SRIPOKU.COM, SEKAYU - Kepulan asap hitam membumbung tinggi hingga puluhan meter dari sebuah lokasi penyulingan minyak bumi ilegal di Dusun Batas, Desa Sukajaya, Kecamatan Bayung Lencir, Kabupaten Musi Banyuasin (Muba), Sumsel, Jumat (4/9/2026).
Asap tebal tersebut muncul setelah lokasi penyulingan minyak ilegal terbakar saat aktivitas pengolahan minyak sedang berlangsung.

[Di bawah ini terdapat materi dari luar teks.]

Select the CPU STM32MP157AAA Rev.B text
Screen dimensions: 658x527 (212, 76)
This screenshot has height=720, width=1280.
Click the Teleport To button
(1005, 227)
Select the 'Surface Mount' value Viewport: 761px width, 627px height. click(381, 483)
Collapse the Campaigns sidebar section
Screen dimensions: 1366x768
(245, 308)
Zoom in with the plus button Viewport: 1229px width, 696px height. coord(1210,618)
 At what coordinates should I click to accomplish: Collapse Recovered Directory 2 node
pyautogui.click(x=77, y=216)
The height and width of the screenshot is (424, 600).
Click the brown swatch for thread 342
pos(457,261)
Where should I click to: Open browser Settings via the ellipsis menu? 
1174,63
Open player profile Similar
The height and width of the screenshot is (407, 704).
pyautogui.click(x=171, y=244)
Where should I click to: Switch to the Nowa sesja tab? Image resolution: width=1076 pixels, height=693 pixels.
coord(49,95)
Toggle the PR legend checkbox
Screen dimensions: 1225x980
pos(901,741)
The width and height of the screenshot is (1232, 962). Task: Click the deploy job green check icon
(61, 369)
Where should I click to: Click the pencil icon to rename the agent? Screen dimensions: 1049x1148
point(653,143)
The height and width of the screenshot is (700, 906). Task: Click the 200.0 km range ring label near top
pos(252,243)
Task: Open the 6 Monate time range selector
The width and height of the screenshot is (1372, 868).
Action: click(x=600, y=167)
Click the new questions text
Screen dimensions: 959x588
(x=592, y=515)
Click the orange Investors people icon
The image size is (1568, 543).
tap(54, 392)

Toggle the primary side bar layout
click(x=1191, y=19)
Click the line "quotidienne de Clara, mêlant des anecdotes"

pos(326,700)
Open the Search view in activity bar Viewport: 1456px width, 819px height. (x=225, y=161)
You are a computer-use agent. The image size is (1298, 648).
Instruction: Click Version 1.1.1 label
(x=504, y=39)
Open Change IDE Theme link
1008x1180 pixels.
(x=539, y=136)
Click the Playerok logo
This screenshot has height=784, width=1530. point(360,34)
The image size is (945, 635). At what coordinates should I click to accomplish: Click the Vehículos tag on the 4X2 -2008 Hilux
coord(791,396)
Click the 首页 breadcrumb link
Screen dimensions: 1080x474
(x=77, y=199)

Hingga kini, penyebab pasti munculnya api masih dalam penyelidikan pihak kepolisian.
Berdasarkan informasi yang dihimpun, kebakaran diduga berkaitan dengan aktivitas pengolahan minyak secara tradisional yang dilakukan dengan peralatan sederhana dan disebut tidak dilengkapi standar keselamatan yang memadai.
Asap Hitam Terlihat dari Jalan Lintas
Lokasi penyulingan minyak tersebut menjadi perhatian karena berada di kawasan yang tidak jauh dari fasilitas pendidikan.
Salah satunya SDN Kampung Batas yang berada di sekitar kawasan tersebut.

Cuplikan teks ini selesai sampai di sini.